I was told by another Christian that gay people should not identify themselves as gay – that it shouldn’t be part of their identity. Of course that would diminish gay people’s control over how they are portrayed and understood in public discourse. By contrast, when LGBTQ+ people engage confidently with those who are neither familiar with nor sympathetic toward the realities of their lives, a healthy discomfort can develop which may enable people to learn and change their views toward them.
It’s therefore essential that LGBTQ+ people are visible online.
Since the early days of online networks, visibility has created space for LGBTQ+ people to connect, learn and be their authentic selves. This goes back at least as far as people discussing sexuality and gender online in the early 1980s. These pioneering discussions meant that queer people joining online discussions in later years had spaces carved out for them which enabled them to connect with others, learn and feel accepted. This is still the case. Isolated LGBTQ+ people take tentative steps to affirming themselves via online forums and social media.

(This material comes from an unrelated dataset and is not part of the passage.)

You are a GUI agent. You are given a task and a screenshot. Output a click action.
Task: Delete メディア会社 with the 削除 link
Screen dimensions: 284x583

But connecting online entails vulnerability, even though some anonymity may be possible, as the structure of online social networks means people with opposing views, often strongly held, are connected with one another. And, for people who also have religious identities, in many churches and other contexts they may feel their faith, sexuality and/or gender are in juxtaposition. Therefore LGBTQ+ people benefit from integrating into a community that affirms and values their lives, resolving the internal tensions they may feel around faith and their sexuality and/or gender.
But incivility and anger all too often dominate LGBTQ+ discussions online.
In part, this is due to online networks connecting disparate groups who may otherwise not connect, and because some people perceive that online spaces afford the free speech of a public square. People may then feel emboldened or authorised to share harmful views on others who they perceive should not have the same rights as them.
So how can we sculpt online spaces to support healthy interactions and avoid harms while accommodating disagreement? I aim to contribute to this discussion through my research by applying machine learning and close analysis to historical research datasets of online interactions. It’s clear that the structure and size of social networks, and behavioural norms embedded in them, influence people’s experiences in profound ways.